▶ AUSGEWÄHLTER TEXTAUSZUG
Vivian wird für Najeeb das, was Tashin für sie war: sie erweckt sein Interesse an der Geschichte des Landes, an der Archäologie, sie bringt ihm Altgriechisch bei, damit er Herodot lesen kann, sie führt ihn ins Museum ein und zeigt ihm die Schönheit der Exponate, sie zeigt ihm, dass sein Land eine uralte Geschichte hat - und sie gibt den Traum, den Silberreif zu finden, an ihn weiter.

 

Mit diesem Unterricht reißt sie Najeeb ein Stück weit aus seiner Familie und aus seiner Kultur heraus. Er soll den Koran lesen und nicht Buddha-Statuen studieren oder griechische Geschichtenerzähler lesen. Er soll sich nicht alleine mit einer Engländerin  in deren Hotelzimmer aufhalten, er ist mit seinen zwölf Jahren kein kleines Kind mehr.

Qayyum verbietet es Najeeb eines Tages, Vivian weiterhin zu besuchen. Dieser akzeptiert das erstmal, gibt aber seine Studien nicht auf und hört auch nicht auf, das Museum zu besuchen. Später wird er der wissenschaftliche Leiter eben dieses Hauses, sein Bruder bezweifelt, ob Najeeb überhaupt mitbekommt, was sich in der Gegenwart abspielt.

 

Der zweite Teil des Romans ist überschrieben mit Herodot des 20. Jahrhunderts. Dieser ist Najeeb. Er erzählt die Geschichte weiter, er findet den legendären Reif.

Um ihn gleich wieder zu verlieren in den dramatischen Ereignissen des April 1930.

▶ INHALT DER AUFLISTUNG
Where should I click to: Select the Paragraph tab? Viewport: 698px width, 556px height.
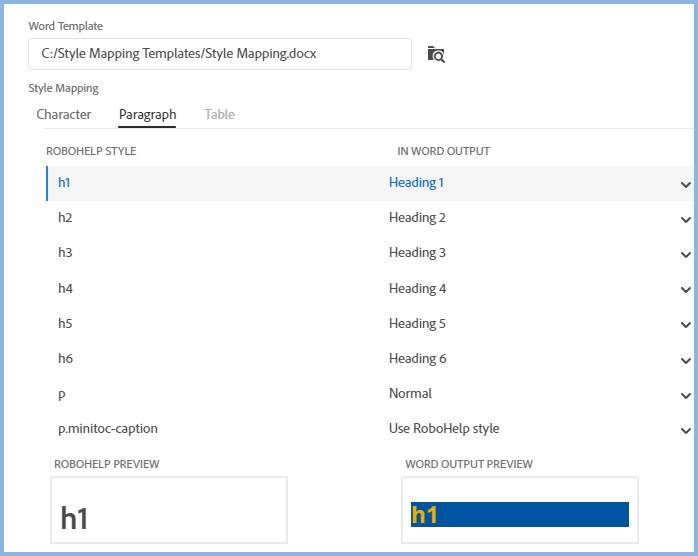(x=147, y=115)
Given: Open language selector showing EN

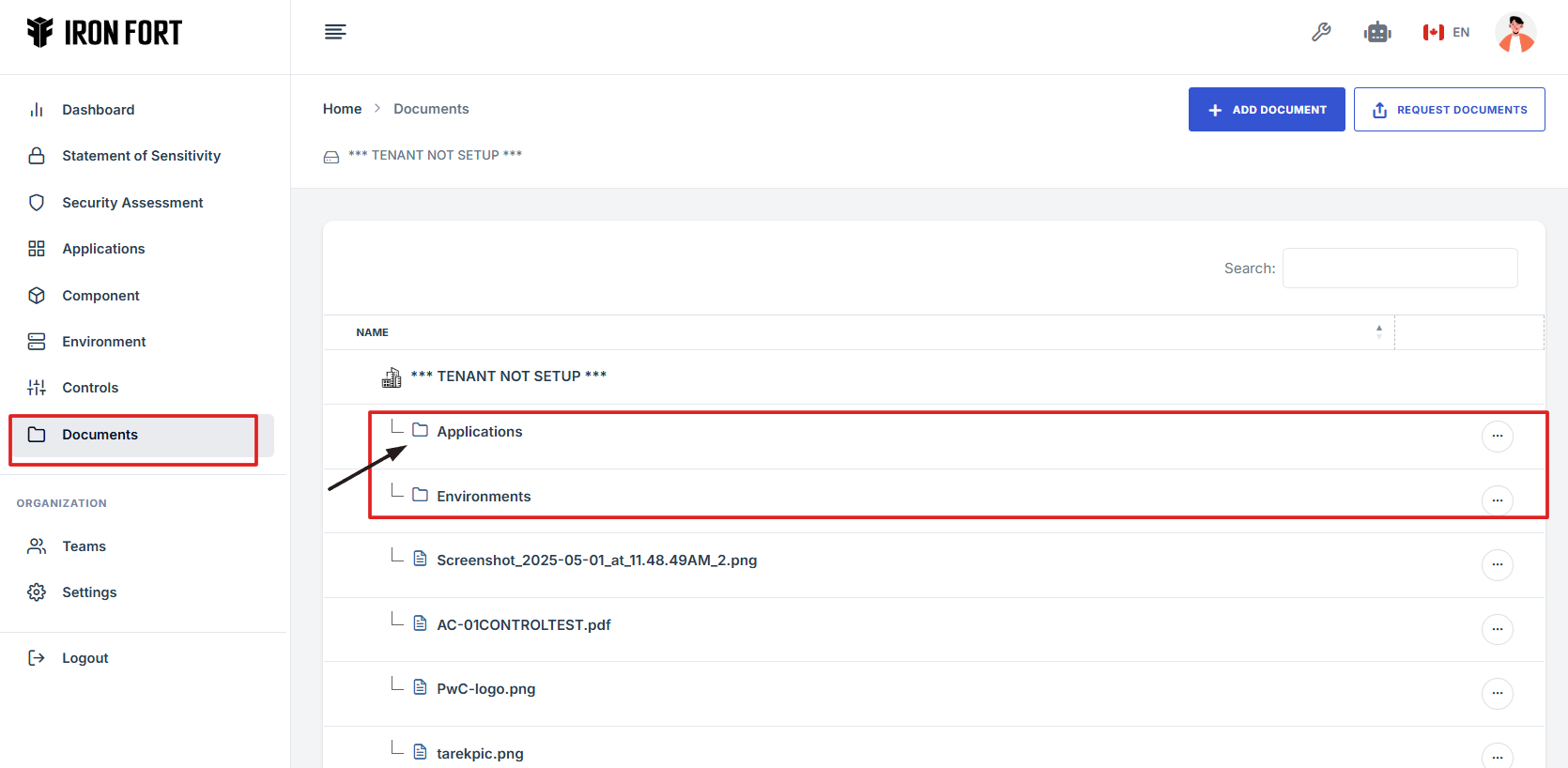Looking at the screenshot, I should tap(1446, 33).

▶ ZU ERLEDIGEN
**1)** Welche Überschrift trägt laut dem Textauszug der zweite Teil des Romans?
**2)** Schreiben Sie aus dem Textauszug alles von „Mit diesem Unterricht“ bis hinunter zu „kleines Kind mehr.“ wortgetreu ab.

▶ ANTWORTEN ZU AUFGABEN
**1)** Der zweite Teil trägt die Überschrift „Herodot des 20. Jahrhunderts“.

**2)**
Mit diesem Unterricht reißt sie Najeeb ein Stück weit aus seiner Familie und aus seiner Kultur heraus. Er soll den Koran lesen und nicht Buddha-Statuen studieren oder griechische Geschichtenerzähler lesen. Er soll sich nicht alleine mit einer Engländerin  in deren Hotelzimmer aufhalten, er ist mit seinen zwölf Jahren kein kleines Kind mehr.